/---
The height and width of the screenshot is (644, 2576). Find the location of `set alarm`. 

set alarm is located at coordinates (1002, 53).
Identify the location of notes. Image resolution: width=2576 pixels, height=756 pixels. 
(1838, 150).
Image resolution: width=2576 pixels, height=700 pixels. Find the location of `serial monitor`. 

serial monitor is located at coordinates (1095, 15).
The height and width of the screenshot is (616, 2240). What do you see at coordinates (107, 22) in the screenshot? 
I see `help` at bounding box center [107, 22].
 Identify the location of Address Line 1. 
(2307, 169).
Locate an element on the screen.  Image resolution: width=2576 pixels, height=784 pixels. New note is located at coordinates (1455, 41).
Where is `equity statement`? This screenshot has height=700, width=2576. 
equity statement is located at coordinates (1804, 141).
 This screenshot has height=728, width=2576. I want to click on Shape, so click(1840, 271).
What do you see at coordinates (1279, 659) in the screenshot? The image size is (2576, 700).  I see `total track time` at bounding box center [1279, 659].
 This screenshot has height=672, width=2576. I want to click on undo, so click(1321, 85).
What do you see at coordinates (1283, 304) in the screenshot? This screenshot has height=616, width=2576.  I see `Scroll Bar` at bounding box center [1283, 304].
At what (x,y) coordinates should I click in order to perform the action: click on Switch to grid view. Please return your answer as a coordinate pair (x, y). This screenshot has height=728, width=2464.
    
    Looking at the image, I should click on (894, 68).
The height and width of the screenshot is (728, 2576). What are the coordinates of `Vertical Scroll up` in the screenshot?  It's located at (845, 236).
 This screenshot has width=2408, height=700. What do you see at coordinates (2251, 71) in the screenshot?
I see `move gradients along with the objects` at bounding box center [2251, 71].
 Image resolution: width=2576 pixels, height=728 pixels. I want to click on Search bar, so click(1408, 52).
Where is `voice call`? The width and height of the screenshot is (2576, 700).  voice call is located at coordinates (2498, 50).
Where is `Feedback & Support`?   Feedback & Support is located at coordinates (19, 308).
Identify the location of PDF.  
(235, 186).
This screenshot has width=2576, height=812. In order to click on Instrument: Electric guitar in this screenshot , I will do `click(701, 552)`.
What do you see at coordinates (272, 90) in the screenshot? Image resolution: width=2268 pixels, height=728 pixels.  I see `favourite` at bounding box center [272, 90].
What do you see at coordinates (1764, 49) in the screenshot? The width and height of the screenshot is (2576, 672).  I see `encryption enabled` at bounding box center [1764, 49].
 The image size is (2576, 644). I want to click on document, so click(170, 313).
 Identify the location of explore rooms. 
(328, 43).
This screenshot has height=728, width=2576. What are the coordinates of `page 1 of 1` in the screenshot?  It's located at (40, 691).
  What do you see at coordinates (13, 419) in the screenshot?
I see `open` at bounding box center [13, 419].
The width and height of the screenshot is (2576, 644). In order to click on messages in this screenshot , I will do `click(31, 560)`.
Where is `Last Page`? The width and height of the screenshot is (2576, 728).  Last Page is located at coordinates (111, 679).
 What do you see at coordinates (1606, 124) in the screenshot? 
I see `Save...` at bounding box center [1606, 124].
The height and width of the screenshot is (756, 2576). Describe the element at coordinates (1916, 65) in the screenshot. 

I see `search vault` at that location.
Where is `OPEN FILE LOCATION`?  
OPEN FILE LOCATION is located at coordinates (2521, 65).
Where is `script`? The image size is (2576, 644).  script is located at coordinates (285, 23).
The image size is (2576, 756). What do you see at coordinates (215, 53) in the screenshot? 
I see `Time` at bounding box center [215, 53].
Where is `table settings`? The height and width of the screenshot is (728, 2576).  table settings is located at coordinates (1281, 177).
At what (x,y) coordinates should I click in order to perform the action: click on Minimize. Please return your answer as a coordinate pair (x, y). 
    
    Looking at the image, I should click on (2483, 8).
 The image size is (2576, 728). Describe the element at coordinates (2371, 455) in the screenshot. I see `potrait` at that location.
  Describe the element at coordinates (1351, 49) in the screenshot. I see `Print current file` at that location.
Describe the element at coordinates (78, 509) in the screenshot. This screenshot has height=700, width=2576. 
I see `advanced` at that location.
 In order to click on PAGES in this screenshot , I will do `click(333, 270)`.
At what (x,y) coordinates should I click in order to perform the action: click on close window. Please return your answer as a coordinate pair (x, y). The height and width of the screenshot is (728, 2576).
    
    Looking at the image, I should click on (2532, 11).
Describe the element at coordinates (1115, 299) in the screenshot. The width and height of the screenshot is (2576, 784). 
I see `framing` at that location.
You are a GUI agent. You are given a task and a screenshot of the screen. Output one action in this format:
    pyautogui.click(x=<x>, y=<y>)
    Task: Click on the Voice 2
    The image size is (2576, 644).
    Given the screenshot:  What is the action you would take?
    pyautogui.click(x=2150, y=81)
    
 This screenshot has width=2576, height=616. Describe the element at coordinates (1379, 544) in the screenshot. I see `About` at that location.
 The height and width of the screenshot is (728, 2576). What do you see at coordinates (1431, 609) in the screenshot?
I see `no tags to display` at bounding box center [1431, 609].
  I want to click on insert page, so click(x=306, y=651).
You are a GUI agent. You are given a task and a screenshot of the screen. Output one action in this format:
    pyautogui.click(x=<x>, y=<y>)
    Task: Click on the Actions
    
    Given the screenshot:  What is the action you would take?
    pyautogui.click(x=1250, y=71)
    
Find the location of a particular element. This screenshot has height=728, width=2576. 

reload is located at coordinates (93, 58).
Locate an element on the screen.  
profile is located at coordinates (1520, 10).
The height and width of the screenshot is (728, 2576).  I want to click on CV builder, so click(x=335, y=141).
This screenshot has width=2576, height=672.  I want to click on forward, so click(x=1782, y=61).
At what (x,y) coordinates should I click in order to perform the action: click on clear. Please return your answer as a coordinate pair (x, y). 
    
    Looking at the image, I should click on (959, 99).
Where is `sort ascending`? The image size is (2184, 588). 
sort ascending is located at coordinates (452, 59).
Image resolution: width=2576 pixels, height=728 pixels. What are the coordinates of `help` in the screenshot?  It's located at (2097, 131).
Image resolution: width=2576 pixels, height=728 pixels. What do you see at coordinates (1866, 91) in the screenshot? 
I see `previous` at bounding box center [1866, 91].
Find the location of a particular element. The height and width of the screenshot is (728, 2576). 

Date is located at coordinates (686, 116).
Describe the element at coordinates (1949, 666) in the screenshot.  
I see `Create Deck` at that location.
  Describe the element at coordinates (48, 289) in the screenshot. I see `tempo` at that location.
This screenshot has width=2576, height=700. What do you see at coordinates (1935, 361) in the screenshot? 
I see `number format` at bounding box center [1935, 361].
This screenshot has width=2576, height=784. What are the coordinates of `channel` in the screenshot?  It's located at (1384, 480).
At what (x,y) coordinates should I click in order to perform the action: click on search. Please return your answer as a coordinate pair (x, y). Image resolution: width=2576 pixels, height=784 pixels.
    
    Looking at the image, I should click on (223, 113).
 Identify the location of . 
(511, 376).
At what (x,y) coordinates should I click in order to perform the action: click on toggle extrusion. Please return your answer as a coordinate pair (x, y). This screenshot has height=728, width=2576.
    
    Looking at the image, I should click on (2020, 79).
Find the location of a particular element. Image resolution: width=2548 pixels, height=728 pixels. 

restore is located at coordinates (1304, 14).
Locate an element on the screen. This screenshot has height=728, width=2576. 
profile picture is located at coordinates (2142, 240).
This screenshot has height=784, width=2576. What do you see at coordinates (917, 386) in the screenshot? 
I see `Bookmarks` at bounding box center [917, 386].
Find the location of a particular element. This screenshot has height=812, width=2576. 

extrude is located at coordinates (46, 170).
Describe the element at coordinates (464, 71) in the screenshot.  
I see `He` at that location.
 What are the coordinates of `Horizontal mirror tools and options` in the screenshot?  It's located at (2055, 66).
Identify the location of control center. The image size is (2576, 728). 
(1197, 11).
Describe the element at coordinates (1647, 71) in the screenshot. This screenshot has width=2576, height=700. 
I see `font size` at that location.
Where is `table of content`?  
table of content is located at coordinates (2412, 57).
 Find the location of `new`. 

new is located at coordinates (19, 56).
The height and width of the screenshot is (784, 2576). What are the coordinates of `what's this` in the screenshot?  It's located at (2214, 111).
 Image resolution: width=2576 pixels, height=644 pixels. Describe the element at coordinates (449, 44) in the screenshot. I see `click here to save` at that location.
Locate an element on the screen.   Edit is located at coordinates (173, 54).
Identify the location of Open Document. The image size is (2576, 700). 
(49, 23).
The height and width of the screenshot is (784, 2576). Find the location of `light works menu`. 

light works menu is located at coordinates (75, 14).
\---
Task directions:
Starting at the line containing "What do you see at coordinates (13, 419)" and ending with the line containing "center [1606, 124].", write out those items again with "messages" swapped for "inbox" and nothing else changed.

Result of the exercise:
  What do you see at coordinates (13, 419) in the screenshot?
I see `open` at bounding box center [13, 419].
The width and height of the screenshot is (2576, 644). In order to click on inbox in this screenshot , I will do `click(31, 560)`.
Where is `Last Page`? The width and height of the screenshot is (2576, 728).  Last Page is located at coordinates (111, 679).
 What do you see at coordinates (1606, 124) in the screenshot? 
I see `Save...` at bounding box center [1606, 124].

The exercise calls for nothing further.